The point was perhaps more sharply put by a British business man, trading in Brussels and elsewhere, who wrote to me last week, stating : “People throughout Europe see our Prime Minister’s finger-wagging and hear her passionate, No, No, No’, much more clearly than the content of the carefully worded formal texts.” He went on: “It is too easy for them to believe that we all share her attitudes; for why else has she been our Prime Minister for so long?” My correspondent concluded: “This is a desperately serious situation for our country.” And sadly, I have to agree.
The tragedy is–and it is for me personally, for my party, for our whole people and for my right hon. Friend herself, a very real tragedy–that the Prime Minister’s perceived attitude towards Europe is running increasingly serious risks for the future of our nation. It risks minimising our influence and maximising our chances of being once again shut out. We have paid heavily in the past for late starts and squandered opportunities in Europe. We dare not let that happen again. If we detach ourselves completely, as a party or a nation, from the middle ground of Europe, the effects will be incalculable and very hard ever to correct.
In my letter of resignation, which I tendered with the utmost sadness and dismay, I said: “Cabinet Government is all about trying to persuade one another from within”. That was my commitment to Government by persuasion–persuading colleagues and the nation. I have tried to do that as Foreign Secretary and since, but I realise now that the task has become futile: trying to stretch the meaning of words beyond what was credible, and trying to pretend that there was a common policy when every step forward risked being subverted by some casual comment or impulsive answer.

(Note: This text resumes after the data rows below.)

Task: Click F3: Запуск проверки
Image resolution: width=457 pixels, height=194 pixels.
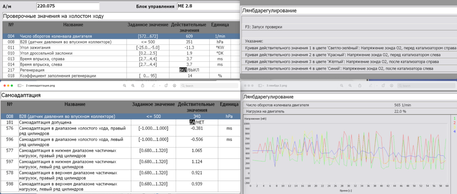Action: [x=263, y=27]
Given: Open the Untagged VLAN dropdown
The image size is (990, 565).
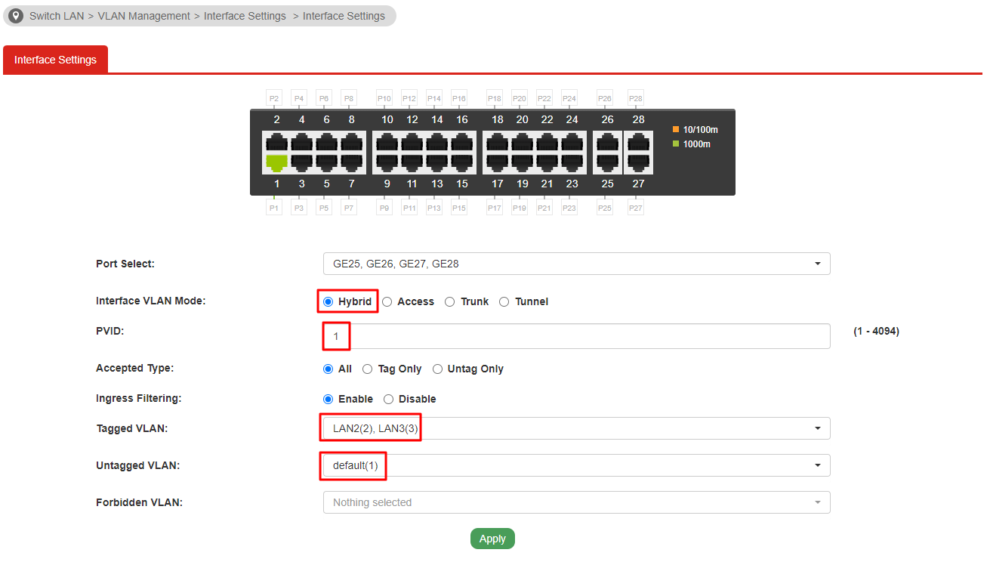Looking at the screenshot, I should coord(576,465).
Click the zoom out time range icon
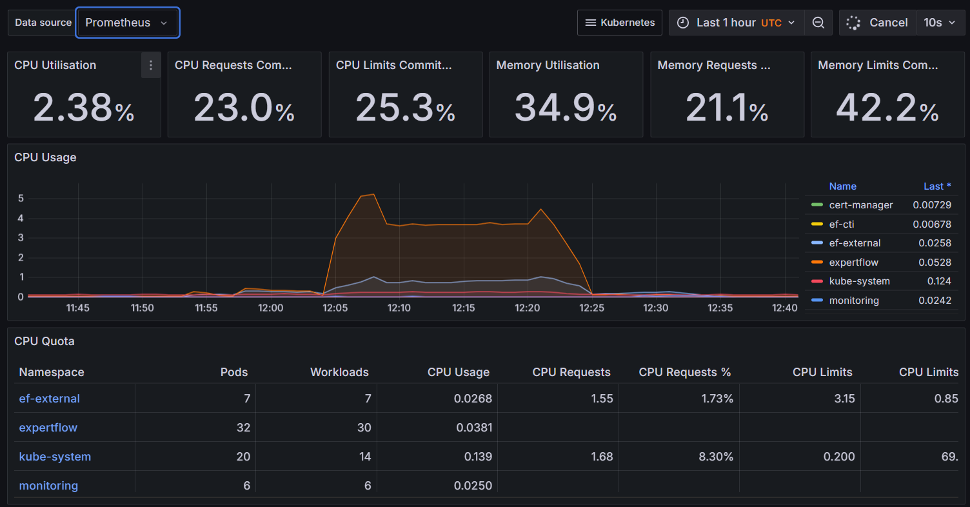 coord(818,23)
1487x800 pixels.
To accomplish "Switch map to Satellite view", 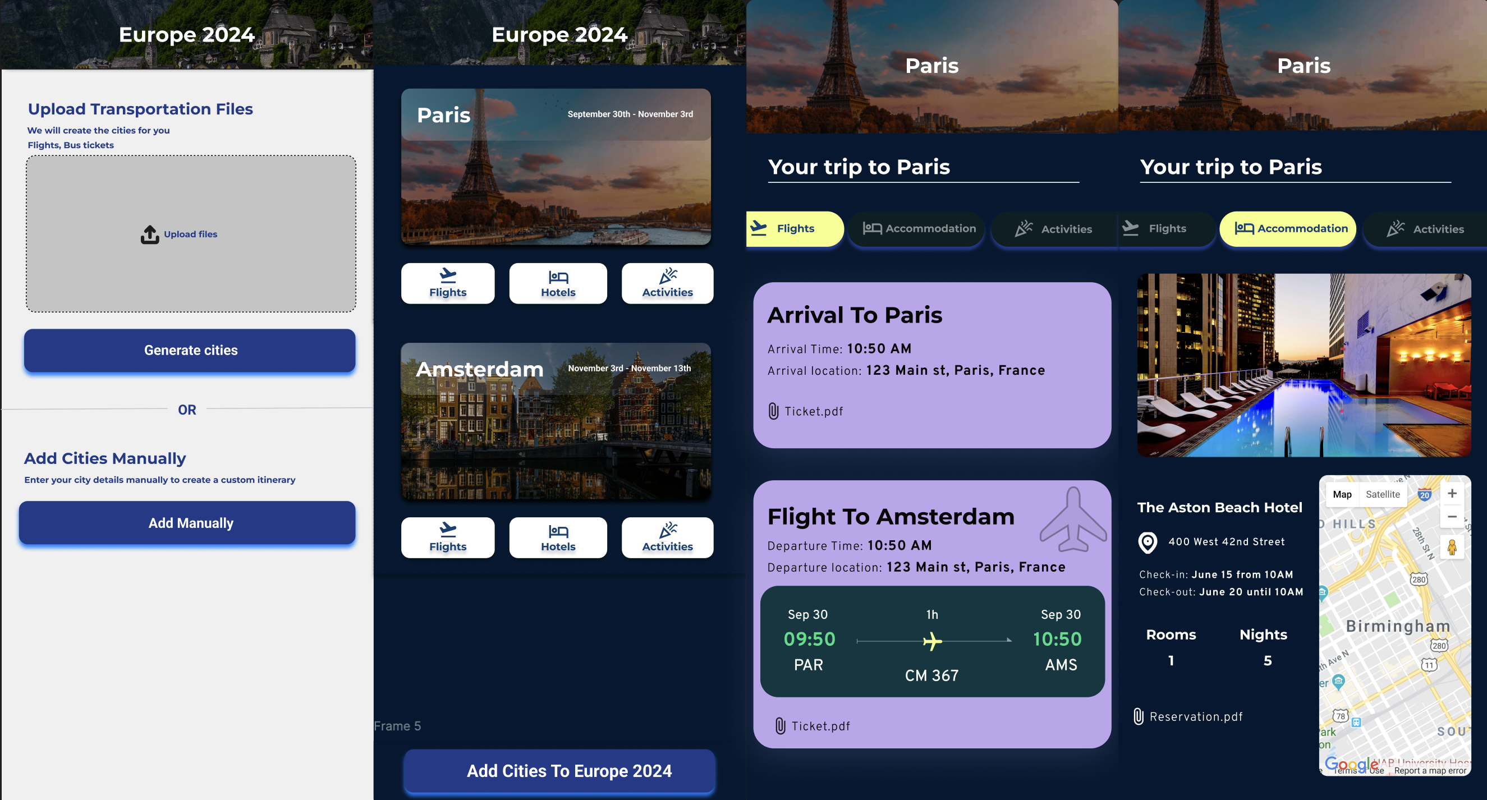I will (x=1383, y=494).
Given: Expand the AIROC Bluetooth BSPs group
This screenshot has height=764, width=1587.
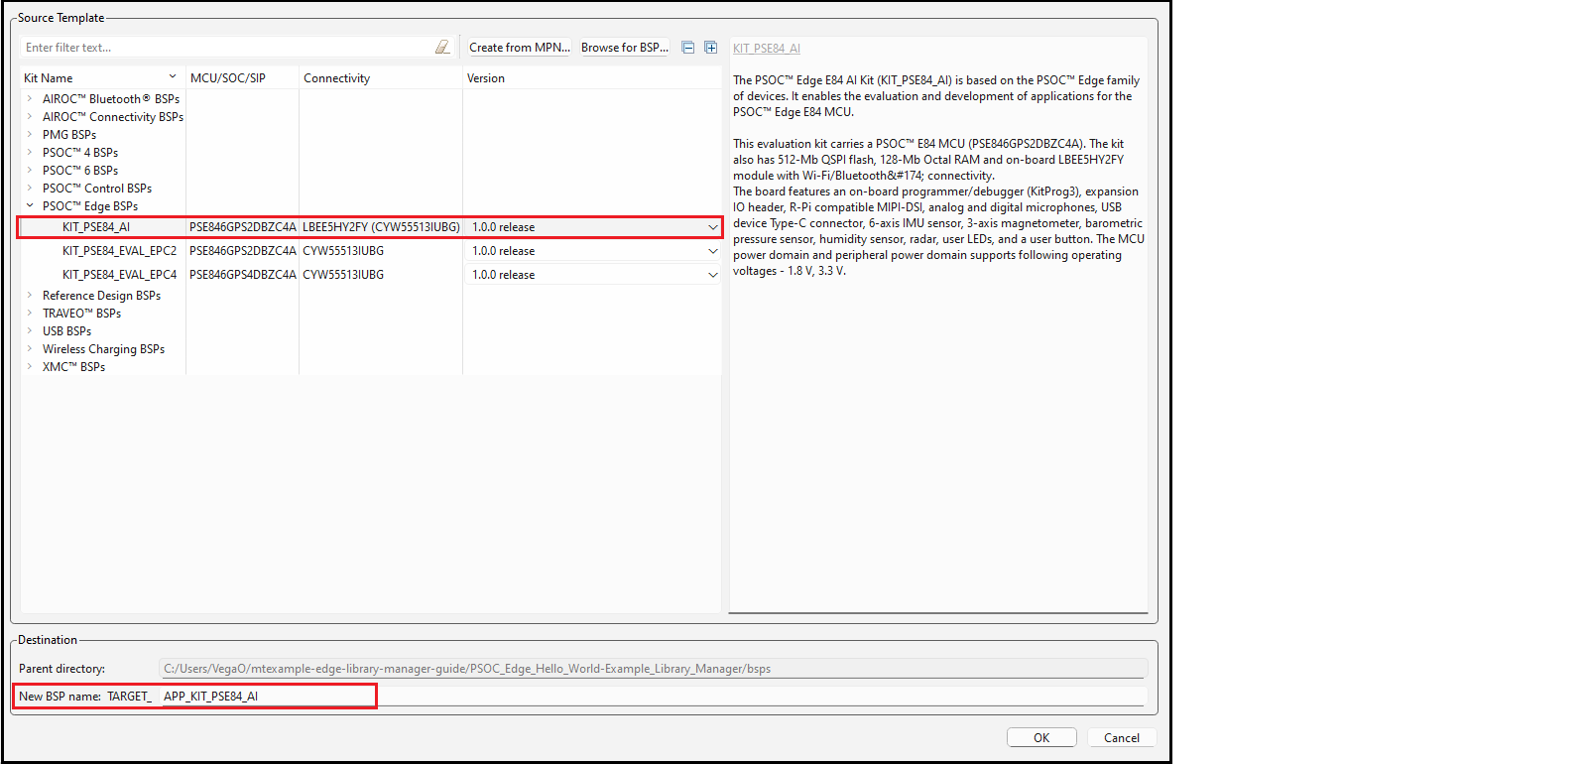Looking at the screenshot, I should pyautogui.click(x=30, y=99).
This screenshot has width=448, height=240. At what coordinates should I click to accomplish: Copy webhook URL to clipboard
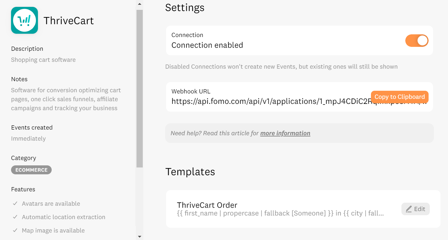[x=399, y=97]
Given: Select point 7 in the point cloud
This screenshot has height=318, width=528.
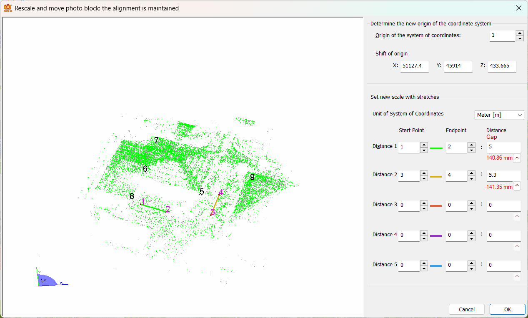Looking at the screenshot, I should (x=156, y=140).

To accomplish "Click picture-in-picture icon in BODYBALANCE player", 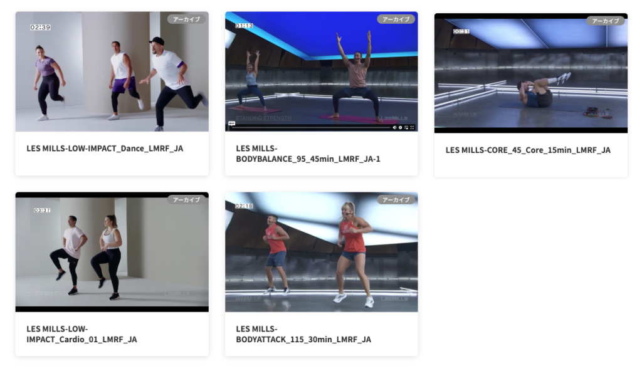I will [x=406, y=127].
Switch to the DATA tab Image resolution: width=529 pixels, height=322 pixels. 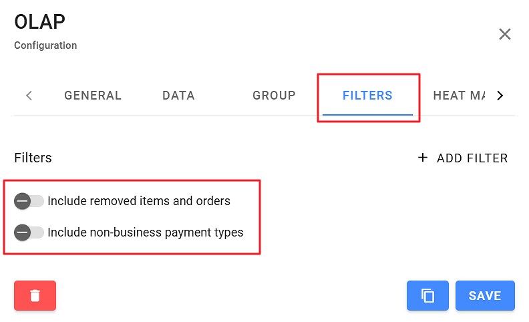[x=178, y=96]
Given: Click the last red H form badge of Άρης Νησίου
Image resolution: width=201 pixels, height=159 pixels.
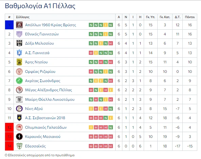Looking at the screenshot, I should pyautogui.click(x=110, y=62).
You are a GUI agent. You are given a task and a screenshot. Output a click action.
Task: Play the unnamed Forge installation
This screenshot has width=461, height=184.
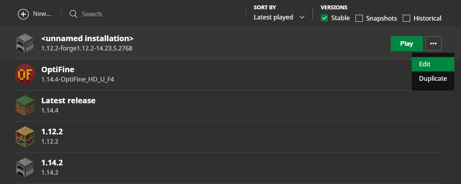coord(407,43)
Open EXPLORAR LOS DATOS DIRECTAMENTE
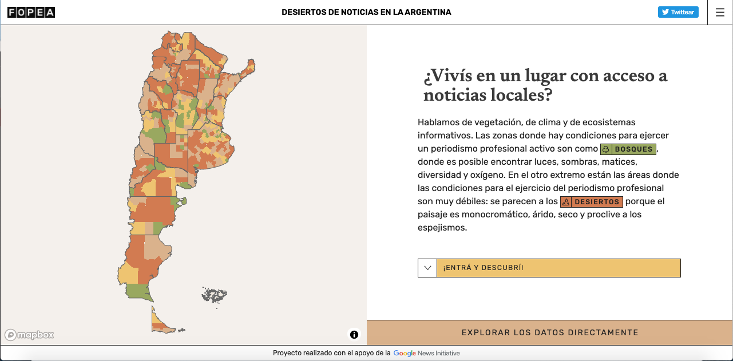 click(x=549, y=332)
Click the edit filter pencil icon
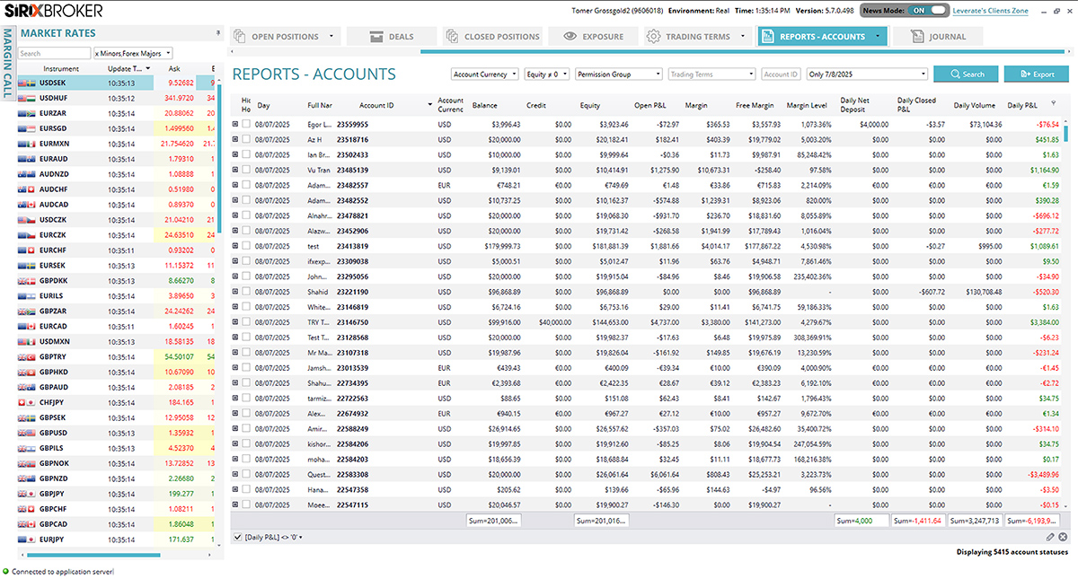 1050,537
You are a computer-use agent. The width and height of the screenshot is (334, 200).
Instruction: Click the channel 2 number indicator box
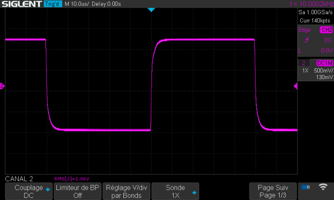pyautogui.click(x=304, y=63)
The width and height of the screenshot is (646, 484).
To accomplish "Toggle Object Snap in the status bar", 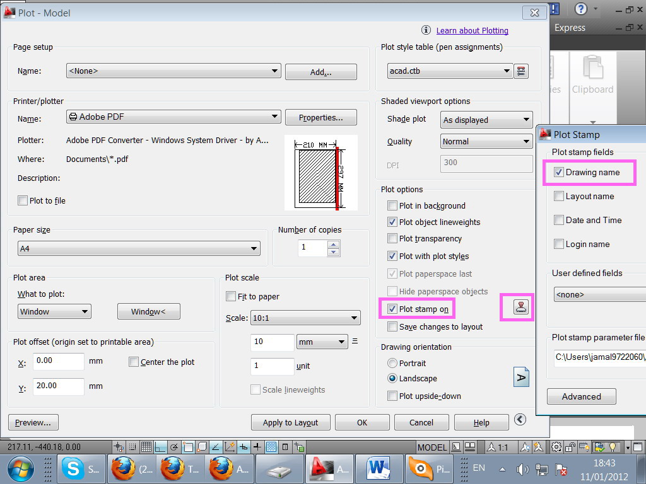I will coord(189,446).
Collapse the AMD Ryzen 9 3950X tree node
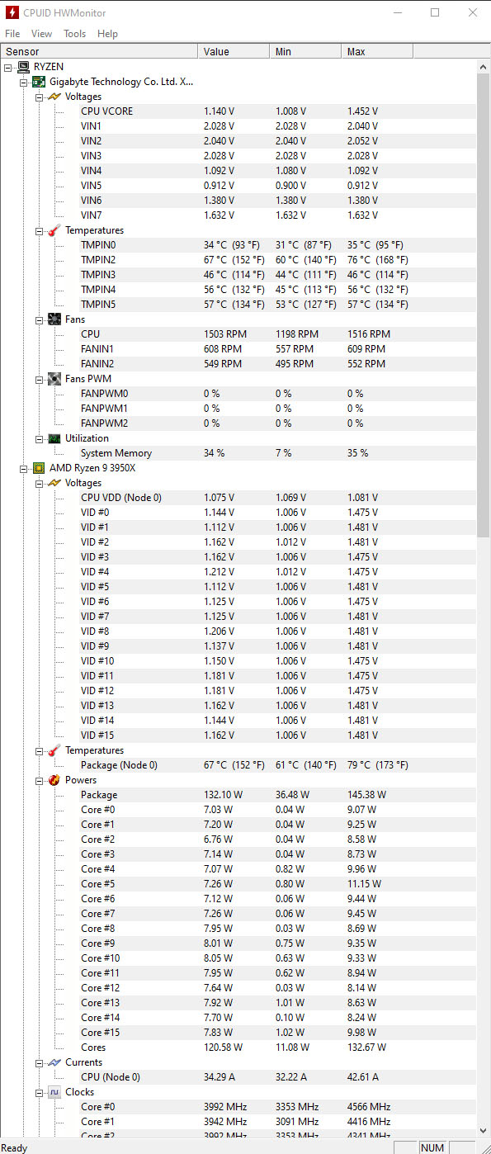Image resolution: width=491 pixels, height=1154 pixels. pyautogui.click(x=24, y=468)
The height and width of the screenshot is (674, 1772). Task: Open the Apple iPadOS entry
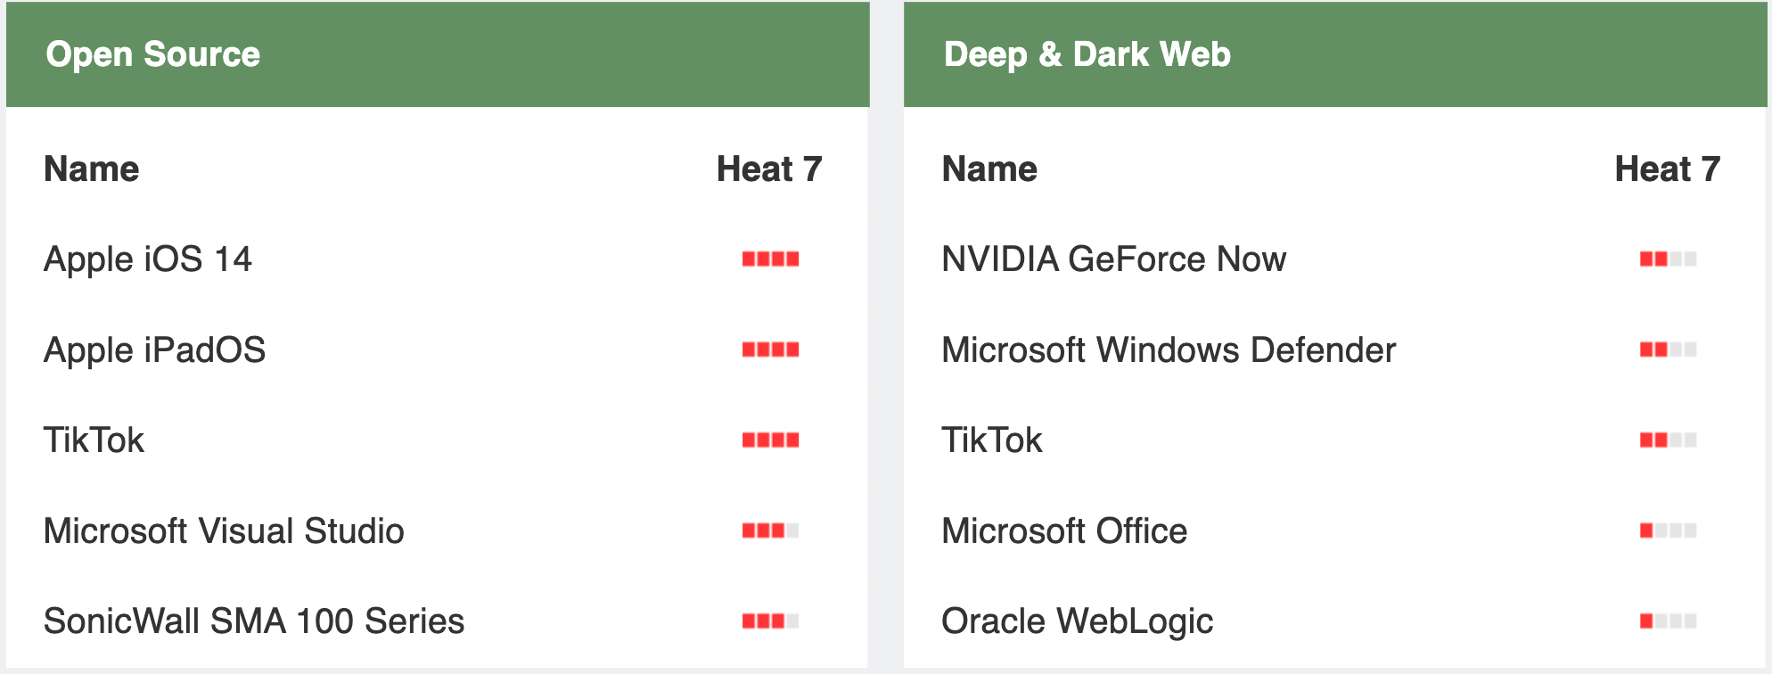[x=154, y=350]
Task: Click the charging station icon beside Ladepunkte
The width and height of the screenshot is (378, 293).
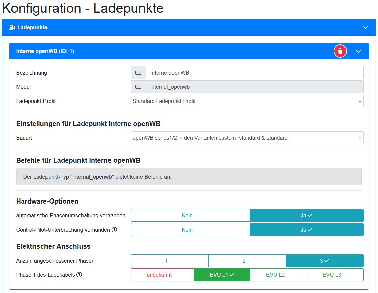Action: coord(12,28)
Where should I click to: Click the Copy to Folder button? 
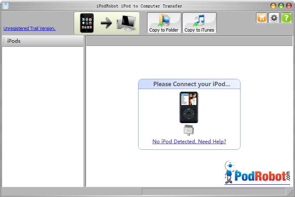(164, 23)
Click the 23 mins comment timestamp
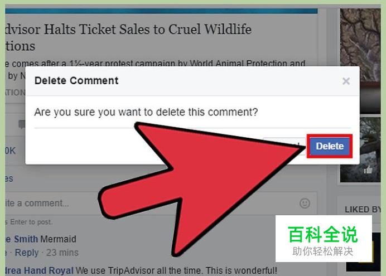Viewport: 386px width, 276px height. (x=62, y=253)
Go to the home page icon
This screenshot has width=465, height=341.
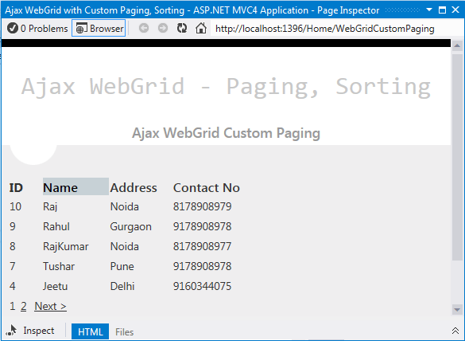point(201,28)
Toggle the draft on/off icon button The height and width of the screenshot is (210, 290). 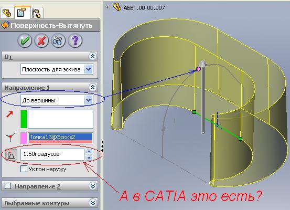point(11,154)
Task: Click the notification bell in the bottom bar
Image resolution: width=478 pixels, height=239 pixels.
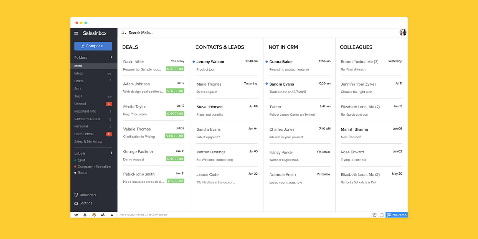Action: 85,215
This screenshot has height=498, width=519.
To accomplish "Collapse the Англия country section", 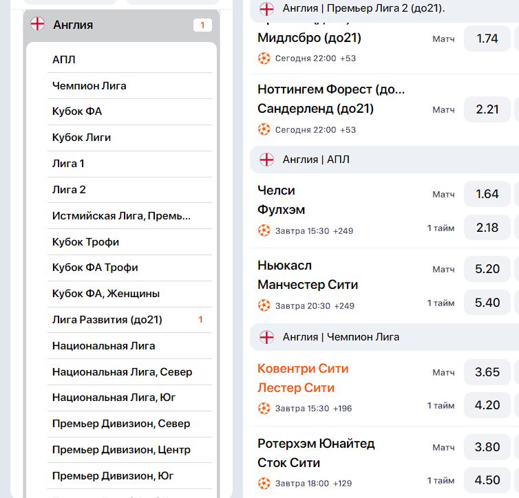I will 121,25.
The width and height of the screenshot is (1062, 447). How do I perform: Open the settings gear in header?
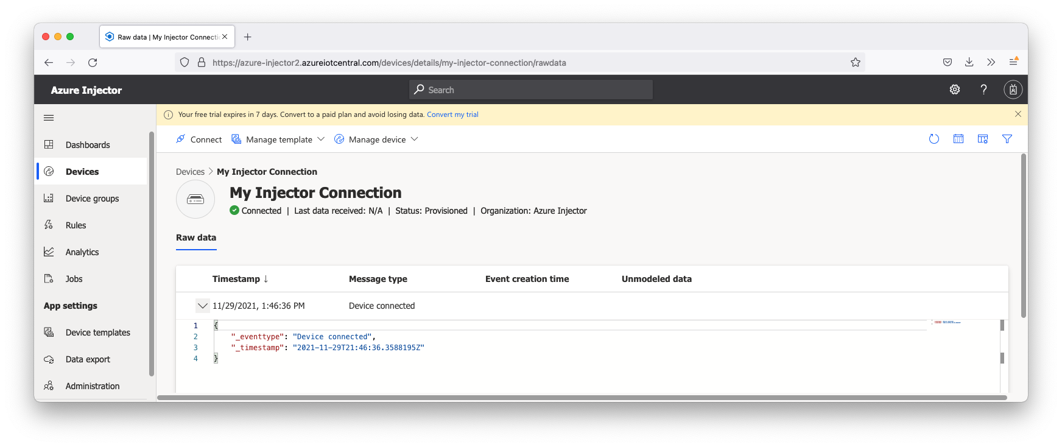click(954, 90)
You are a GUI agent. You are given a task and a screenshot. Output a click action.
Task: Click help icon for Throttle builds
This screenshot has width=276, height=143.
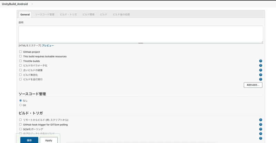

The conflict of loyalty, of loyalty to my right hon. Friend the Prime Minister–and, after all, in two decades together that instinct of loyalty is still very real–and of loyalty to what I perceive to be the true interests of the nation, has become all too great. I no longer believe it possible to resolve that conflict from within this Government. That is why I have resigned. In doing so, I have done what I believe to be right for my party and my country. The time has come for others to consider their own response to the tragic conflict of loyalties with which I have myself wrestled for perhaps too long.”